The more that scientists study Uranus, the weirder it gets. The X-rays from the strange world have been detected by astronomers, and while some of the signals may be reflected emissions from the sun. According to a NASA statement, these appear to be coming from the planet itself.

According to the new research, Uranus’s analyzed observations are gathered by NASA’s Chandra X-ray Observatory in 2002 and 2017. Everything in the solar system, from Venus to Saturn to Jupiter’s moons, emit X-rays, which is what a paper describing the research says. In fact, only a few studied Uranus and Neptune missing from the list among the solar system’s planets.

Because of the alignment jumble of the planet, Uranus attracted a team of astronomers to study it.
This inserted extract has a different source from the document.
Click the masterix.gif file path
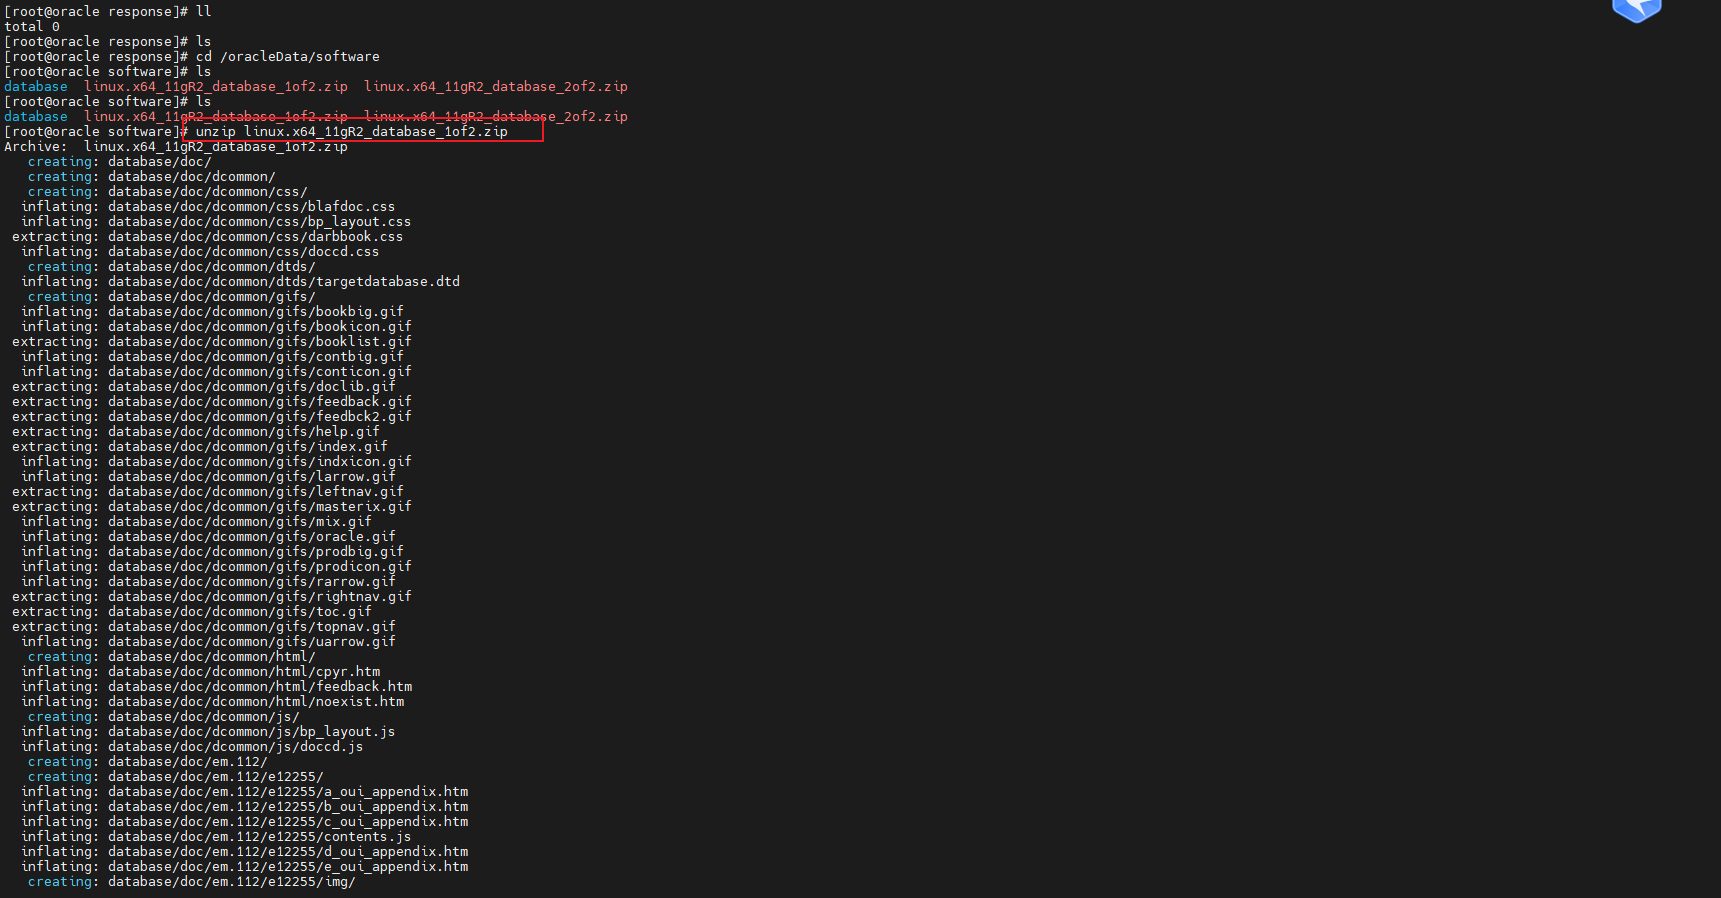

The planet lies on the side, and its axis of the magnetic field is akimbo from both the spin axis and the orbital plane. The skewed axes may trigger the particular auroras that emit X-rays. The scientists decided to dig into the scant Chandra observations of Uranus.

It has three parts of data in it, one from August 2002 and two from November 2017. Both the observations also come from the different instruments on the telescope. The data from 2017 does not clearly show the X-rays that come from the planet itself and from elsewhere in the detector’s view.

This usually means that the scientists want more observations. However, researchers say that both patches of data appear to show X-ray emissions from the strange planet.